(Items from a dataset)
────────────────────

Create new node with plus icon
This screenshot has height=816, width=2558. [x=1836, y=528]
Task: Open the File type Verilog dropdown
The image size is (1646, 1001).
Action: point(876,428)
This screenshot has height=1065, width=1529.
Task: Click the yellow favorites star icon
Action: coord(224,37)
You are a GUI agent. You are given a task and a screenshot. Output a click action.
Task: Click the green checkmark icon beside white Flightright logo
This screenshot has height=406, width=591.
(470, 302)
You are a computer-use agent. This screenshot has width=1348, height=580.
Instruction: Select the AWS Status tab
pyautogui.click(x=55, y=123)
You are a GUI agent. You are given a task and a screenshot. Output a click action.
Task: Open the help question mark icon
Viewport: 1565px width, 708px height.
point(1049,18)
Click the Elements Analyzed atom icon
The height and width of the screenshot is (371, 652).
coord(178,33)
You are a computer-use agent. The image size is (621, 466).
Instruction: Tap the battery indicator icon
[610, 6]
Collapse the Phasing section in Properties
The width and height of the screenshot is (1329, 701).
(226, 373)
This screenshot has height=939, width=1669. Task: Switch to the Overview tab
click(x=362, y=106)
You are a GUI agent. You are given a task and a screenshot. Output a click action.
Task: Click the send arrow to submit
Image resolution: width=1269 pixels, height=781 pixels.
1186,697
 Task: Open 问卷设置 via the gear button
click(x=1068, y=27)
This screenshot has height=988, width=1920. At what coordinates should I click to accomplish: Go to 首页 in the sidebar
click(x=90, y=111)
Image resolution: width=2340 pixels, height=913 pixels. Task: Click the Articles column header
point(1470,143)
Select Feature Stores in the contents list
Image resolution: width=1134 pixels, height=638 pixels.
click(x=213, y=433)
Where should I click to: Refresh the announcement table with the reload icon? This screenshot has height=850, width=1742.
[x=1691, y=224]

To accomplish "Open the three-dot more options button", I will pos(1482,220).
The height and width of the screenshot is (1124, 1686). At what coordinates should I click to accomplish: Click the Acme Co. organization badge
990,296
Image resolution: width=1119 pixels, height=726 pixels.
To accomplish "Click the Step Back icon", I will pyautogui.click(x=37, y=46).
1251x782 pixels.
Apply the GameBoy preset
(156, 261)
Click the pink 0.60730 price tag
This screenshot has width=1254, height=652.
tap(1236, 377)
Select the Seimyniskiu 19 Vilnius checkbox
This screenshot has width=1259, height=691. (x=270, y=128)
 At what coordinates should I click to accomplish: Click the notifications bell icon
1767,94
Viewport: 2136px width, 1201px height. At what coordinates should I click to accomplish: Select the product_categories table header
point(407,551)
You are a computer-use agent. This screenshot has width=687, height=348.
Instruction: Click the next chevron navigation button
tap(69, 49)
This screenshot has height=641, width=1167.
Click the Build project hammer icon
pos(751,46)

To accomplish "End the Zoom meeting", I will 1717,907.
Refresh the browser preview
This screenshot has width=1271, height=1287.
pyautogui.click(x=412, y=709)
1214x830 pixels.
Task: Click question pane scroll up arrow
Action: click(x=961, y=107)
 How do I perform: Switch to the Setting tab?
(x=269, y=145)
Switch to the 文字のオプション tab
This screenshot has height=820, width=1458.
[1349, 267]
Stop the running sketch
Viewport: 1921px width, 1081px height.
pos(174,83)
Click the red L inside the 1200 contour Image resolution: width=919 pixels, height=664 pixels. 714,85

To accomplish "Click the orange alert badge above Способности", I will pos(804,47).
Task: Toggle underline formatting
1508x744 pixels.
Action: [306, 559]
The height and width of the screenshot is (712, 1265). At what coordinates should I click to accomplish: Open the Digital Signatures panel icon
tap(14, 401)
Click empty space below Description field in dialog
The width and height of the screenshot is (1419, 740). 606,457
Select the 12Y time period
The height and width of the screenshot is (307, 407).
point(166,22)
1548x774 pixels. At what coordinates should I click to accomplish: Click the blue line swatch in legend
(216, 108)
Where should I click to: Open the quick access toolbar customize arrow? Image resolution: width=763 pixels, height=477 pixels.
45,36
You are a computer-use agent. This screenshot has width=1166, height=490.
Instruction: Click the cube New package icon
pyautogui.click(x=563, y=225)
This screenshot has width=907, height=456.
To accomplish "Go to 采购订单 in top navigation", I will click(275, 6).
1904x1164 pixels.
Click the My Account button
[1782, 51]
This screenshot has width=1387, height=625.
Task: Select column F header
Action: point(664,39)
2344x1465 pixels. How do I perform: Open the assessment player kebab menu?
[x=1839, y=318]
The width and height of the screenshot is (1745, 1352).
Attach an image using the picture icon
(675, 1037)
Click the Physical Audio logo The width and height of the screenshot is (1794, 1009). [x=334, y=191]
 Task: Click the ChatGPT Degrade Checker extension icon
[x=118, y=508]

────────────────────

Aim of the task: The required output is the stretch of entries above from the line containing "Task: Click the green" through the line containing "Click the Elements Analyzed atom icon", reproduced exactly.

Output for this task:
Task: Click the green checkmark icon beside white Flightright logo
This screenshot has height=406, width=591.
(470, 302)
You are a computer-use agent. This screenshot has width=1348, height=580.
Instruction: Select the AWS Status tab
pyautogui.click(x=55, y=123)
You are a GUI agent. You are given a task and a screenshot. Output a click action.
Task: Open the help question mark icon
Viewport: 1565px width, 708px height.
point(1049,18)
Click the Elements Analyzed atom icon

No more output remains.